1
$\begingroup$

Given an odd prime number $p$. Find infinitely many triples $(m,k,n)$ of integers s.t. $k,m>1 $and $k$ and $m$ are not equal, fulfilling the following relations:

$$p|2^{n+\sqrt[k]{n}}-\sqrt[m]{n}$$ and $$p\nmid 2^{n+\sqrt[m]{n}}-\sqrt[k]{n}$$

I have found the following solutions to this problem:

For $p=3$: $(m,k,n)=(5,2,(6k-4)^{10})$ $\forall k\in \mathbb N$

For $p>3$: $(m,k,n)=(4,2,[(p-1)\cdot(pk+1)-1]^8)$ $\forall k\in \mathbb N$

To check that these triples indeed are solutions is easy to see by Fermat.

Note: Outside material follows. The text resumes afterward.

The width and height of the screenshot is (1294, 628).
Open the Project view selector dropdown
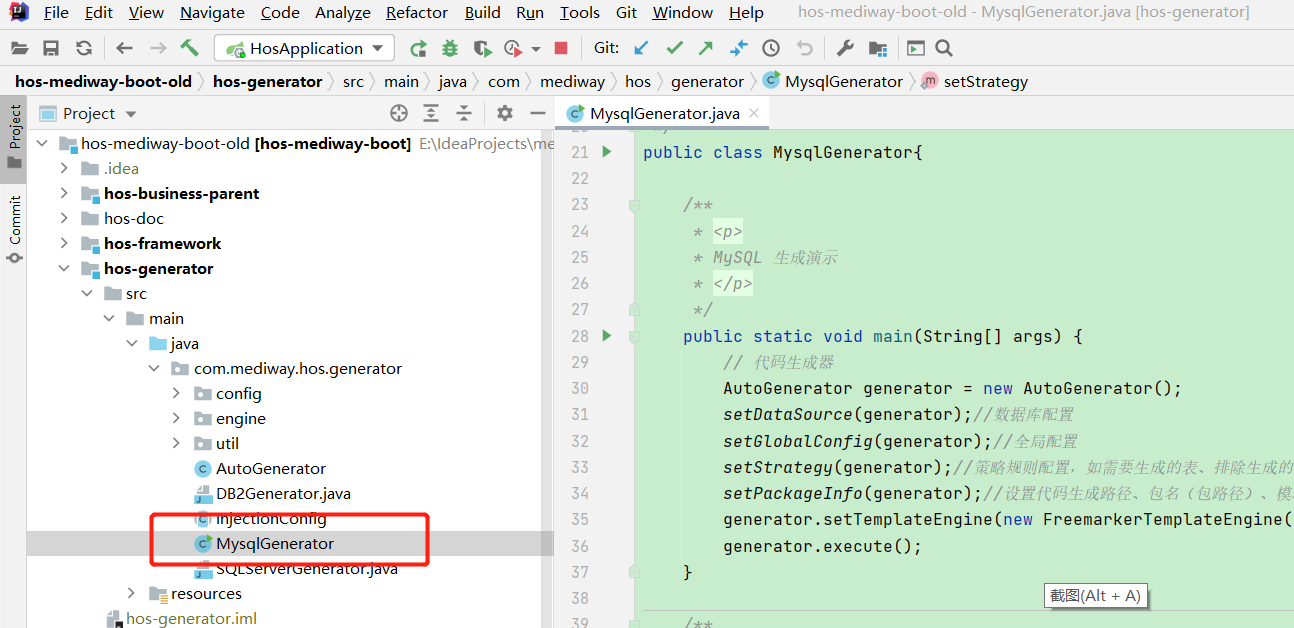coord(131,114)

How to find all solutions to the above problem?

  • 0
    $\Bbb{N}$ is infinite. You're done: +1.2012-07-07
  • 0
    Is the $\forall k\in \mathbb N$ the same as in $(m, k ,n)$ ? If not, can you change it to something else?2012-07-07
  • 0
    Yes ,what do you mean by change it to something else?2012-07-07
  • 0
    Then $\left(m=5,k=2,n=(6k-4)^{10}=(6\cdot 2-4)^{10}\right)=\left(m=5,k=2,n=8^{10}\right)$. How do you vary $k$ now? Maybe I didn't get something...2012-07-07
  • 0
    Seems like a very strange question to ask. How did this problem arise?2012-07-08

1 Answers 1